### Activity:
Return the listing in full. Keep every word as it stands.

### Given data:
Segment Open
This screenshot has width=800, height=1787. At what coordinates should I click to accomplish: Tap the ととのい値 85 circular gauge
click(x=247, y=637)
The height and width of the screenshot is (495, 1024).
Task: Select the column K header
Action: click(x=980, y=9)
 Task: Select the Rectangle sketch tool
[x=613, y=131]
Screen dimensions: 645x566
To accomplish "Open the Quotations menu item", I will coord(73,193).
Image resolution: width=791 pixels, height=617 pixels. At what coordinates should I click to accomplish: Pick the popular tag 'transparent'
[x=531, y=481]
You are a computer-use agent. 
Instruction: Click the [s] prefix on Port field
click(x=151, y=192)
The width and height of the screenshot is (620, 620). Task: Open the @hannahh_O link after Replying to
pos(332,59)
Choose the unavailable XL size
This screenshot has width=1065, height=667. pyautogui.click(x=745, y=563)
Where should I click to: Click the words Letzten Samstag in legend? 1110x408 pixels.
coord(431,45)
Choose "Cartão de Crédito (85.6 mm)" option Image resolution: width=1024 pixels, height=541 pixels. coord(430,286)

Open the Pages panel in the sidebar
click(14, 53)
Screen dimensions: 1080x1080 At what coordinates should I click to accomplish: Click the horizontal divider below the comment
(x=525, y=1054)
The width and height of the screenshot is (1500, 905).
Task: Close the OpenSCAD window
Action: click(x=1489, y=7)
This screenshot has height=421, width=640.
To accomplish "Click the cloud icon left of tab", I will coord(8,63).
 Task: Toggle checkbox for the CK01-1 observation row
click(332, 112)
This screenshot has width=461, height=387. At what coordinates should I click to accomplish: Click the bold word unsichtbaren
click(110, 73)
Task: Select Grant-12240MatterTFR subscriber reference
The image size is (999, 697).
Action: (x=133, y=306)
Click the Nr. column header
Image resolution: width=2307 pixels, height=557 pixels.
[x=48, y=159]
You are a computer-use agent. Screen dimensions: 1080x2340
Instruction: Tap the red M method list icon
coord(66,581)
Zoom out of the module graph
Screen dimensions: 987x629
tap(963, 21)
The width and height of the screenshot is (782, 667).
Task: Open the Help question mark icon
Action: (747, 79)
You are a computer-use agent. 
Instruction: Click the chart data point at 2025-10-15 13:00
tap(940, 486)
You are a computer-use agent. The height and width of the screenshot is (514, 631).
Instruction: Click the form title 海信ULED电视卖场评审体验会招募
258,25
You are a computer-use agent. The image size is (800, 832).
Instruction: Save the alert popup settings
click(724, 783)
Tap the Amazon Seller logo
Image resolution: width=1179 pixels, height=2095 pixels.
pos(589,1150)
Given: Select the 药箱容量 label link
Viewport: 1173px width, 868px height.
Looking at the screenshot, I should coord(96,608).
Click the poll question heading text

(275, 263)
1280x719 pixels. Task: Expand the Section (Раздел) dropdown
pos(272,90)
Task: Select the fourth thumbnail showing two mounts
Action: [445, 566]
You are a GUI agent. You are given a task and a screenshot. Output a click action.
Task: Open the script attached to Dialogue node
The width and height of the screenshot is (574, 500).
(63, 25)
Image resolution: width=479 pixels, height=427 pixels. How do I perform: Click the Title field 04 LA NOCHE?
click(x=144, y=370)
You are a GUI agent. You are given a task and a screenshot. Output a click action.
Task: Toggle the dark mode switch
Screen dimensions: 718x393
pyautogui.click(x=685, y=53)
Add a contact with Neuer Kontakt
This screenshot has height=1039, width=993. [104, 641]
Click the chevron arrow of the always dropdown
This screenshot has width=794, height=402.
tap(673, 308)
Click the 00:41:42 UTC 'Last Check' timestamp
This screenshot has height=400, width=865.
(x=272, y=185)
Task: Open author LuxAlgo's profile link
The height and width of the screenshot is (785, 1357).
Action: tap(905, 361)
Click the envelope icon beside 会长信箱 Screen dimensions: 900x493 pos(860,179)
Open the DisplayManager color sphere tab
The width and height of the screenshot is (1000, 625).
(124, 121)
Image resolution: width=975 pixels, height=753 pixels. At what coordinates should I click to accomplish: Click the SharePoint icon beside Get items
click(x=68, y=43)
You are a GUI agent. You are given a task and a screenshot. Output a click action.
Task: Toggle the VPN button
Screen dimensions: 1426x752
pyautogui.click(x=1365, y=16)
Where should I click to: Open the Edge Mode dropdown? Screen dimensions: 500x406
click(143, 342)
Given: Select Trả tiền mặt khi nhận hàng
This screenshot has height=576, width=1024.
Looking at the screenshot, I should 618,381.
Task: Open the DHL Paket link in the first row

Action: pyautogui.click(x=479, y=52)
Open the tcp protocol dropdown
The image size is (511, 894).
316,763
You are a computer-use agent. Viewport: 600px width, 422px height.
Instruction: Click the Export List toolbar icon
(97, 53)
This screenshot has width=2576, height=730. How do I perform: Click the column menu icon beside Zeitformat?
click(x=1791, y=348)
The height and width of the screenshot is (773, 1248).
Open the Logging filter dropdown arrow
Segment Closed
### Answer area:
This screenshot has width=800, height=1787. At what coordinates should I click to accomplish: Tap the ととのい値 85 circular gauge
click(x=247, y=637)
The height and width of the screenshot is (495, 1024).
Task: Select the column K header
Action: click(x=980, y=9)
 Task: Select the Rectangle sketch tool
[x=613, y=131]
Screen dimensions: 645x566
To accomplish "Open the Quotations menu item", I will coord(73,193).
Image resolution: width=791 pixels, height=617 pixels. At what coordinates should I click to accomplish: Pick the popular tag 'transparent'
[x=531, y=481]
You are a computer-use agent. 
Instruction: Click the [s] prefix on Port field
click(x=151, y=192)
The width and height of the screenshot is (620, 620). Task: Open the @hannahh_O link after Replying to
pos(332,59)
Choose the unavailable XL size
This screenshot has width=1065, height=667. pyautogui.click(x=745, y=563)
Where should I click to: Click the words Letzten Samstag in legend? 1110x408 pixels.
coord(431,45)
Choose "Cartão de Crédito (85.6 mm)" option Image resolution: width=1024 pixels, height=541 pixels. coord(430,286)

Open the Pages panel in the sidebar
click(14, 53)
Screen dimensions: 1080x1080 At what coordinates should I click to accomplish: Click the horizontal divider below the comment
(x=525, y=1054)
The width and height of the screenshot is (1500, 905).
Task: Close the OpenSCAD window
Action: click(x=1489, y=7)
This screenshot has height=421, width=640.
To accomplish "Click the cloud icon left of tab", I will coord(8,63).
 Task: Toggle checkbox for the CK01-1 observation row
click(332, 112)
This screenshot has width=461, height=387. At what coordinates should I click to accomplish: Click the bold word unsichtbaren
click(110, 73)
Task: Select Grant-12240MatterTFR subscriber reference
The image size is (999, 697).
Action: (x=133, y=306)
Click the Nr. column header
Image resolution: width=2307 pixels, height=557 pixels.
[x=48, y=159]
You are a computer-use agent. Screen dimensions: 1080x2340
Instruction: Tap the red M method list icon
coord(66,581)
Zoom out of the module graph
Screen dimensions: 987x629
tap(963, 21)
The width and height of the screenshot is (782, 667).
Task: Open the Help question mark icon
Action: (747, 79)
You are a computer-use agent. 
Instruction: Click the chart data point at 2025-10-15 13:00
tap(940, 486)
You are a computer-use agent. The height and width of the screenshot is (514, 631).
Instruction: Click the form title 海信ULED电视卖场评审体验会招募
258,25
You are a computer-use agent. The image size is (800, 832).
Instruction: Save the alert popup settings
click(724, 783)
Tap the Amazon Seller logo
Image resolution: width=1179 pixels, height=2095 pixels.
pos(589,1150)
Given: Select the 药箱容量 label link
Viewport: 1173px width, 868px height.
Looking at the screenshot, I should coord(96,608).
Click the poll question heading text

(275, 263)
1280x719 pixels. Task: Expand the Section (Раздел) dropdown
pos(272,90)
Task: Select the fourth thumbnail showing two mounts
Action: [445, 566]
You are a GUI agent. You are given a task and a screenshot. Output a click action.
Task: Open the script attached to Dialogue node
The width and height of the screenshot is (574, 500).
(63, 25)
Image resolution: width=479 pixels, height=427 pixels. How do I perform: Click the Title field 04 LA NOCHE?
click(x=144, y=370)
You are a GUI agent. You are given a task and a screenshot. Output a click action.
Task: Toggle the dark mode switch
Screen dimensions: 718x393
pyautogui.click(x=685, y=53)
Add a contact with Neuer Kontakt
This screenshot has height=1039, width=993. [104, 641]
Click the chevron arrow of the always dropdown
This screenshot has width=794, height=402.
tap(673, 308)
Click the 00:41:42 UTC 'Last Check' timestamp
This screenshot has height=400, width=865.
(x=272, y=185)
Task: Open author LuxAlgo's profile link
The height and width of the screenshot is (785, 1357).
Action: tap(905, 361)
Click the envelope icon beside 会长信箱 Screen dimensions: 900x493 pos(860,179)
Open the DisplayManager color sphere tab
The width and height of the screenshot is (1000, 625).
(124, 121)
Image resolution: width=975 pixels, height=753 pixels. At what coordinates should I click to accomplish: Click the SharePoint icon beside Get items
click(x=68, y=43)
You are a GUI agent. You are given a task and a screenshot. Output a click action.
Task: Toggle the VPN button
Screen dimensions: 1426x752
pyautogui.click(x=1365, y=16)
Where should I click to: Open the Edge Mode dropdown? Screen dimensions: 500x406
click(143, 342)
Given: Select Trả tiền mặt khi nhận hàng
This screenshot has height=576, width=1024.
Looking at the screenshot, I should 618,381.
Task: Open the DHL Paket link in the first row

Action: pyautogui.click(x=479, y=52)
Open the tcp protocol dropdown
The image size is (511, 894).
316,763
You are a computer-use agent. Viewport: 600px width, 422px height.
Instruction: Click the Export List toolbar icon
(97, 53)
This screenshot has width=2576, height=730. How do I perform: Click the column menu icon beside Zeitformat?
click(x=1791, y=348)
The height and width of the screenshot is (773, 1248).
Open the Logging filter dropdown arrow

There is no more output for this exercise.